In Ontario, our transportation sector (which includes both personal vehicles and freight) is the largest emitter of transportation emissions in the country, accounting for 35% of all emissions. Of these emissions, 62% come from personal vehicles.
At a local level in the Greater Toronto and Hamilton Area (GTHA), the region produced 49.2 megatonnes (Mt) of GHG emissions in 2017, of which transportation contributed 33.8% (16.6 Mt), a very similar proportion to that provincially. The majority of these emissions can be attributed to the mindboggling 13.1 million trips across the GTHA each day, 73% of which are done by car.
These statistics demonstrate how large the transportation sector’s contribution to GHG emissions is, but also the huge opportunity we have in helping Canada and its municipalities achieve their GHG reduction targets.
As Canada’s most populous region with 20% of Canadians, the GTHA has a big role to play. Reducing transportation emissions locally will not only greatly help Canada in reducing its carbon emissions to net zero by 2050, but also produce more economic, health, and well-being benefits from the use of more sustainable forms of transportation.
Reducing GHG emissions from transportation requires collective action from all levels of government, as well as businesses and individuals. Governments, whether at a federal, provincial or municipal level will need to take the decisions that encourage, support and facilitate low carbon transportation options, while businesses and individuals will need to change their behaviours.
At the federal level, government departments like Natural Resources Canada (NRCan) run programs to help incentivise and finance zero-emissions vehicles (ZEVs). For example, the recent Zero Emission Vehicle Infrastructure Program will provide projects up to 50% of their costs to install electric vehicle charging infrastructure in public places, on-street, in multi-unit residential buildings, at workplaces or for light-duty vehicle fleets. An initiative such as this is complemented by NRCan’s Zero-Emission Vehicle Awareness Initiative, which is providing funding to projects that will increase awareness of ZEVs, and public charging and refuelling infrastructure.

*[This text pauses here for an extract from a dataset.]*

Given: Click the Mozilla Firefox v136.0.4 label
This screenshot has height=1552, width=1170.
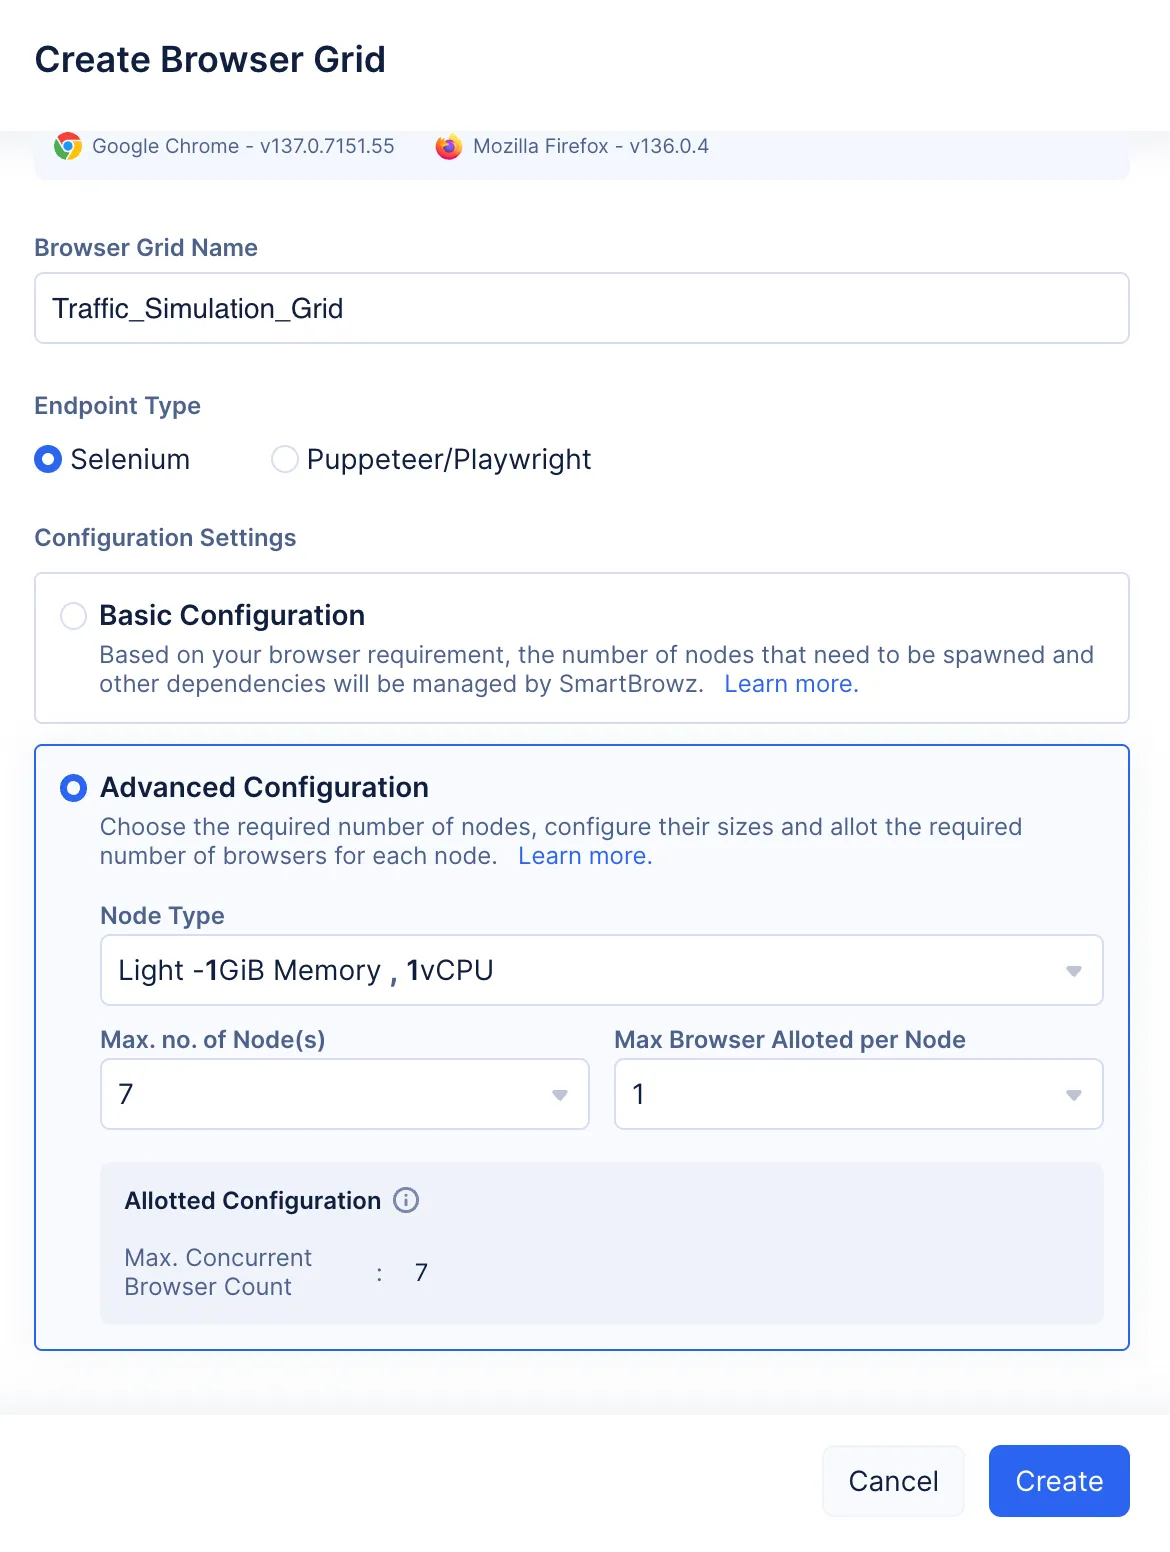Looking at the screenshot, I should [x=591, y=146].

Initiatives like these will all help in changing behaviours by providing the infrastructure and education that is needed and will contribute to the government’s target of 100% of new light-duty vehicles being ZEVs by 2040. In turn, meeting this target and achieving change in consumer behaviour will contribute to Canada’s bigger picture climate change and GHG emissions reduction targets.

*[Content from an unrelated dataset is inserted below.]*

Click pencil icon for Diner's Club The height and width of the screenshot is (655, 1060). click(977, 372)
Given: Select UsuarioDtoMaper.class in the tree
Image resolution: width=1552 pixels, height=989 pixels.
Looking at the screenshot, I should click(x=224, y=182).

Decisions made by city officials will complement these initiatives too. In Ottawa, as the City progresses with a new Official Plan, it will seek to develop 15-minute neighbourhoods. These neighbourhoods will promote a diverse mix of land uses, including housing, shops, services, schools, employment and greenspaces. Through building dense, well-connected and walkable communities such as these, the City will reduce car dependency and promote healthier and more sustainable alternatives. By changing the need to travel, and the distance that needs to be travelled, the City can facilitate a reduction in GHG emissions.
In Toronto, the City has set transportation goals to help it reach its GHG targets. These include that by 2050, 100% of all vehicles will use zero or low-carbon energy sources and active transportation will account for 75% of trips under 5 km.

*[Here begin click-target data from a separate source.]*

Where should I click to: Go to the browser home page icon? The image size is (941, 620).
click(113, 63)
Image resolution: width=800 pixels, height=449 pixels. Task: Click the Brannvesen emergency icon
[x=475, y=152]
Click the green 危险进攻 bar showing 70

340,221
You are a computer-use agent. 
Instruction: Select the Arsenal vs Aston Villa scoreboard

A regional program like Smart Commute can play a significant role in achieving targets for transportation and GHG emissions. Through campaigns, workshops, events, online tools, emergency ride home support, and supplementary services such as carpool parking management, the Smart Commute program provides workplaces, employees and the community with the tools and education to get around in sustainable ways that reduce the GTHA’s and Canada’s GHG emissions and help us reach our climate change targets.